When a priest is ordained, it is customary for him to have a first Mass in his home parish, and it just so happened that the Gospel reading for my first Mass was the same Gospel as you just heard today. Meaning that it was with the parable of the Rich Fool that my ministry began.
Since none of you were there, I thought I would share with you parts of my message from 36 years ago because that Gospel has marked my ministry ever since. Here goes:
Today's Gospel starts with the younger of two brothers complaining that the older brother refuses to give him his share of their inheritance. The elder brother would rather leave the inheritance undivided — such joint ownership was highly esteemed in those days, as it would be today.
So long as a person centers his life on his own struggles for self-sufficiency and forgets those in need and the God who has made all this possible — so long as a person aggressively affirms himself, his desire will always be to get more. This attitude, against which we all have to struggle, is the very reverse of Christianity.
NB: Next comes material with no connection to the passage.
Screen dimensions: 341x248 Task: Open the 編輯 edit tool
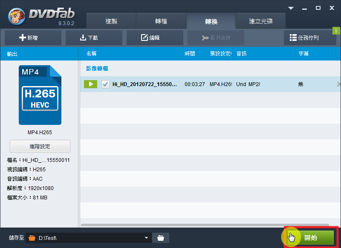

The younger brother has other ideas though, so he appeals to Jesus. Jesus for his part however, refuses to give a decision, primarily because he considered the possession of property to be irrelevant to the message of the coming of the Kingdom that he had come to proclaim — not evil, simply of no importance.
What is important is our relationship with God — and riches can affect that relationship, and it is this that Jesus is warning us about.
To make his point of how riches can harm our relationship with God, Jesus tells us the parable of the Rich Fool. There was a farmer whose land was so fertile that it produced more grain than his barns could hold. He became proud in his self-sufficiency and built even bigger silos for his grain and for all the riches he was able to buy with that grain.
He felt more and more self-sufficient, and saw himself as the self-made man. He got to where he was by his own hard work — rags to riches — he laid back plenty for a good retirement, looking forward to many years of the "good life"— eating, drinking, being merry.
Jesus calls this man a "fool". Why? He sounds to me like a responsible provider for his family, a man in control of his destiny. Why does Jesus call this man a fool? The reason this man is a fool is that he let the very riches that God had given him separate him from God.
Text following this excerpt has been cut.